On Sun, 25 Aug 2013, Sven Schreiber wrote:
Am 24.08.2013 20:15, schrieb Sven Schreiber:
> Am 23.08.2013 11:21, schrieb Sven Schreiber:
>
>>
>> Here's my take at doing it in hansl (untested), but let's not forget
>> that the goal is (IMHO) to make the preprocessing unnecessary
>> altogether, by enabling 'join' do smaller/greater comparisons on ISO
>> date strings!
>
> Following is now an actually working version, tested with the real-world
> 1MB file of INDPRO. However, it is very slow, much slower than using my
> Python solution it seems to me. Don't know if there are some gretl
> string internals that could be sped up.
Specifically, the preprocessing including all calling overheads takes
<2sec with the Python solution, and roughly 120sec with native gretl.
I think the crucial lines are the following:
> loop repetitions # loop over the lines in file
> sscanf(rest,"%s\t%s\t%s\t%s\n",col1,col2,col3,col4)
> string rest = strstr(rest,"\n") + 1 # offset to drop the leading \n
>
That is, there are thousands of operations working on strings holding
(almost) the entire file content (in this case about 1MB as I said). I
have tried to consolidate this into a more clever sscanf line, but that
didn't really help. Glad to take more ideas.
In contrast, in python the file is read line per line. [...]

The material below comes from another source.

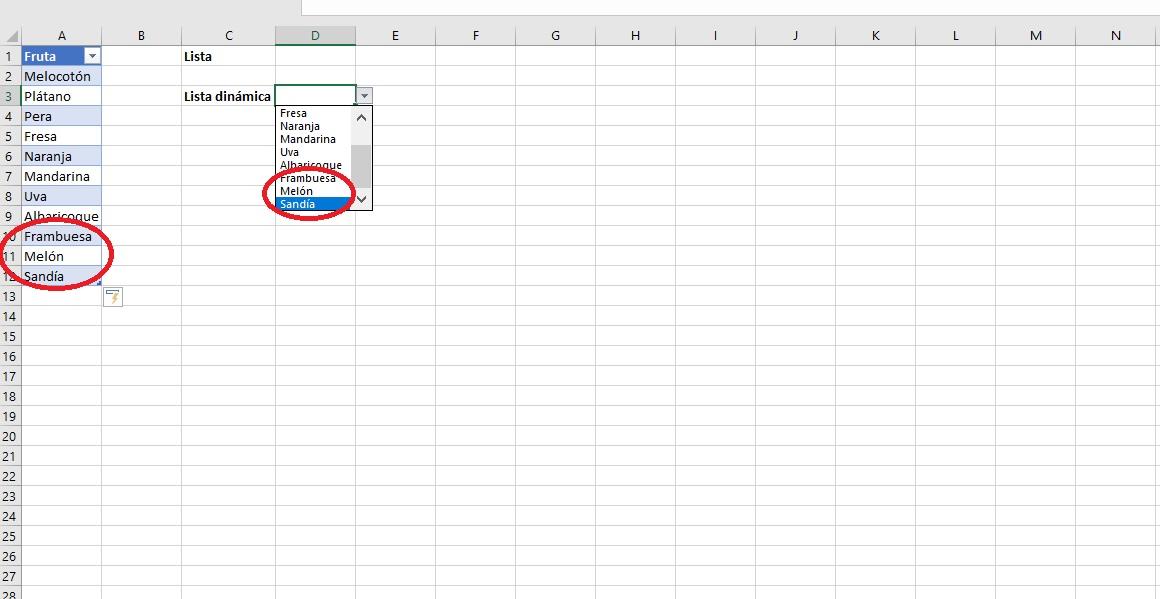
Task: Click the column A header letter
Action: click(x=61, y=35)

Yes, that will make the difference. I think that to do this sort of
thing efficiently on big files we would need at least one more
function: something like the internal function bufgets(), which
returns the next line of a text buffer held in memory until the
buffer is exhausted (probably with a switch to drop the trailing
newline character).
Greater flexibility would be available if we implemented the suite
of functions fopen, fclose, fgets and friends. This wouldn't be very
difficult since our functions would just be wrappers for the C
library functions, but it does raise the "Swiss army knife" issue as
mentioned by Jack.
Allin